My attempt and results
I got back into this after a colleague expressed an interest in logging data for streams. He told me that he wanted to record two temperatures and pH, so I knocked out the design shown in the main image of this report. The temperature measurements will be made using thermistors attached by wires to THM1 and THM2. These thermistors form a voltage divide between vcc and ground and the voltage is measured at an analog read pin. Pretty simple stuff. It works well, but it probably should be re-engineered to minimize power consumption before putting it out in the woods.
Anyway, the pH measurement was what had given me trouble before. While I had assumed that Vernier pH probes were simply passive electrodes, this was not the case. The Vernier user's manual for these probes explains that the output is amplified and shifted relative to what you would get from a passive electrode. So, clearly this has an amplifier in the probe, and it will need a voltage source and ground to function properly. Originally, I hooked the power source to the 3.3 volts from the LaunchPad and got no signal. A google search turned up a description of one of these electrodes interfaced with an Arduino (here) using a very similar connection scheme. Jumping the voltage input to the 5 volt connection on my microcontroller board failed to fix the issue. According to the pin-out diagram for the Vernier BTA connections (here) they have two pins that they use for outputs from their probes. Not knowing which to use, I had wired them together. Turns out that one of them is shorted to ground in the pH probe, leading to the issue described above. Once I had the pins connected correctly, the pH probe started giving me reasonable data. The figure below shows that the data output correlated well with that expected when the electrode was immersed in buffers of known pH.
Ion selective electrodes
The next question I had was whether the board would work well with ion selective electrodes. I have never before worked with ion selective electrodes and had always assumed that they behaved similarly to standard pH electrodes. The short answer is that they do, but that they take some time to come to equilibrium. The first thing that you need to know is that the manufacturer suggests the electrodes not be stored in contact with solution. They are supposed to be suspended in a bottle with controlled humidity. That keeps the ion-permiable membrane from fouling, I guess. Prior to use, you are supposed to soak the electrode in a standard solution of the ion in question for 30 min, and then it takes some time to get a stable reading. The panel on the left in the figure below shows the response of an ammonium selective electrode upon being transferred to a dilute ammonium solution. As you can see, it takes several minutes to stabilize. Notice the spiky, discontinuous region. I think I will give the electrode the benefit of the doubt and say that it is probably due to poor soldering on the board, but it dont look good. Once you do get stable data, the values come out fairly linear (right hand panel). While there is some pronounced curvature, I expect that arose from systematic error in preparing the standard solutions (worn out O-rings on a pipettor will do that). So, my take on ion selective electrodes: They are more than twice the cost of the pH electrodes, the time lag necessary to get a good measurement is kind of annoying, the membranes are supposed to be replaced periodically, and you are not supposed to leave them in the stream collecting data (I suspect they will get fouled with algae). Not my favorite technique.

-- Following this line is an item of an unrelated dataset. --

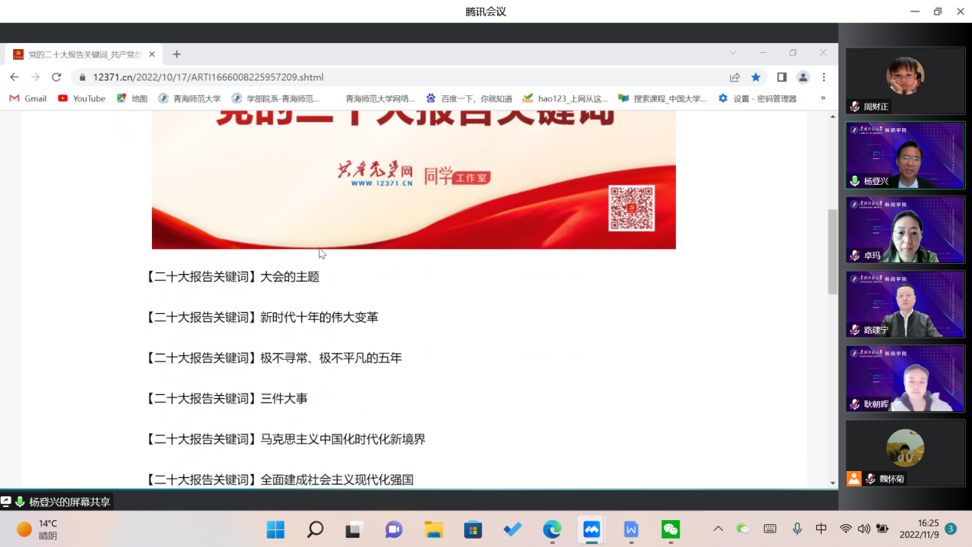Image resolution: width=972 pixels, height=547 pixels.
Task: Open the Chrome profile avatar icon
Action: point(803,77)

How much data fits in RAM?
OK, so the guy I work with wants to leave this out in the field collecting data and come by every once in a while to retrieve the results. The question now becomes how to store the data. Can we keep it in volatile memory, or do we need an SD card or other form of external memory? So that brings up the issue of RAM (where the microcontroller can store data in memory). The Tiva LaunchPads have 32 KB of RAM (for comparison, the Arduino Uno has 2 kB). So what does that mean in terms of how much data can be acquired? I wrote a little sketch to figure out the practical limits and found that the LaunchPad can hold between 3000 and 4000 pairs of integers in memory. Thus, if two data are acquired every 10 min, the instrument could collect for at least 20 days without running out of memory. NOTE ADDED JANUARY 2015: I just put the Energia source code for this datalogger online. You can get it from here.
Questions and next steps
I think the next steps involve battery power and waterproofing. I think that once we demonstrate that it will run on its own and that we can leave it and come by later to retrieve the data, my part in this is about over. Oh, and I also plan to help with the user interface. One question; Are there applications that have a need for amplification? It would be pretty straight forward to put an amplifier in the design, but the current pH measurement is precise to ~0.003 pH units and I don't think the measurement needs amplification.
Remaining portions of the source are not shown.